Programming can be similar to a crossword. Writing in wrong answers can lead one astray, changing the entire outcome of the puzzle.
91ֿ computer science Professor Jonathan Maletic, Ph.D., and computer science alumnus Michael Decker, Ph.D. '17, may just have solved the puzzle.
As Maletic explains it, tracking changes through lines of code can be an impossible task. Changing a line early in the sequence can spark a chain reaction, destroying the entire system.
“You have millions of lines of source code in a system. These are big, with multiple people working on them,” Maletic said. “Somebody changes something then they submit that change to the system. And it breaks something. The system fails. Okay, so what did they change?”
Decker and Maletic are developing a new software solution, creating a world where the computer science community can effectively track changes and improve group code development.

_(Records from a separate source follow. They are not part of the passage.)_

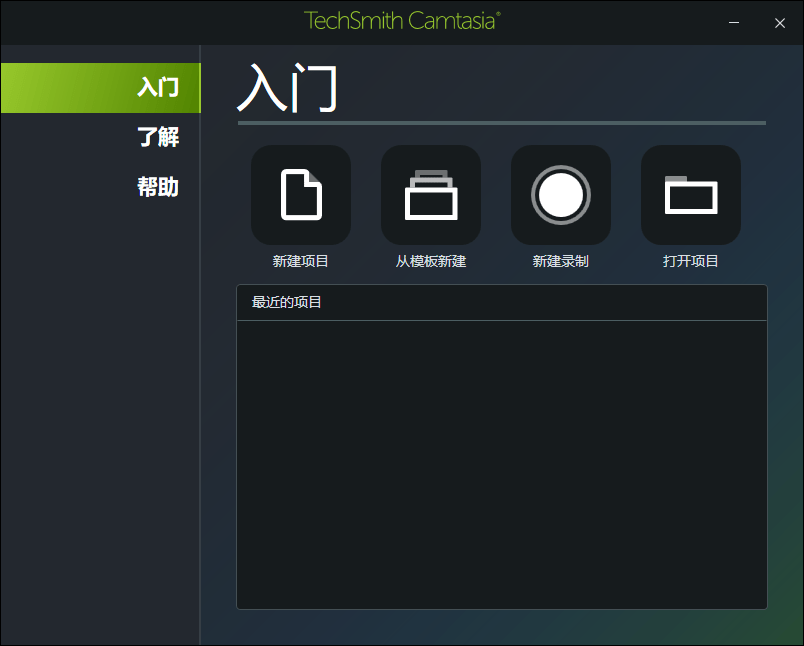Click the 新建项目 label
This screenshot has height=646, width=804.
coord(301,260)
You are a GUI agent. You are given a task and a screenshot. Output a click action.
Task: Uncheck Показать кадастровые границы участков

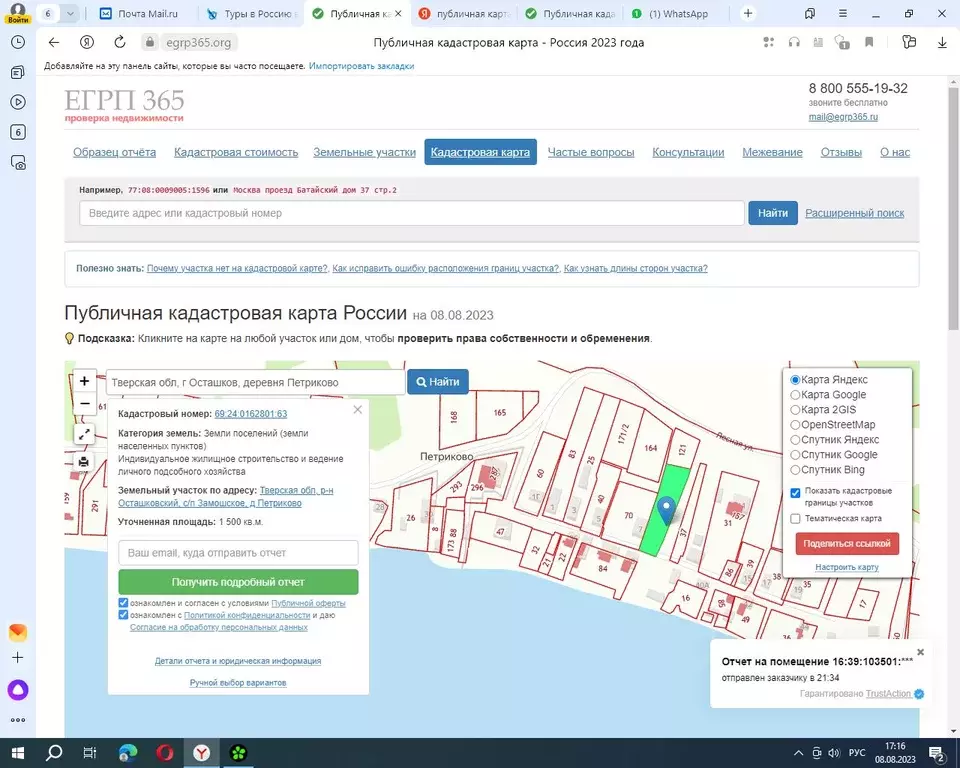pyautogui.click(x=796, y=492)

SrcML, previously developed by Maletic, acts as infrastructure to explore, analyze and manipulate source code.
Maletic and Decker’s new software, srcDiff, is a scalable syntactic-aware differencing tool for source code that describes changes to the code in a way that is easy for a programmer to understand. SrcDiff has been built on srcML’s foundation.
This three-year project is being funded by a $750,000 grant from the National Science Foundation.
This grant is unlike many other projects funded by the National Science Foundation. Typically, these grants are given to produce research papers. This funding supports the construction of infrastructure to expand technology needed to produce future research. A portion of the funding will be used to hire graduate and undergraduate students to work on the project. Maletic hopes that by increasing the number of people who interact with the software, they will build a broader understanding of its purpose and the many fields it can be used in.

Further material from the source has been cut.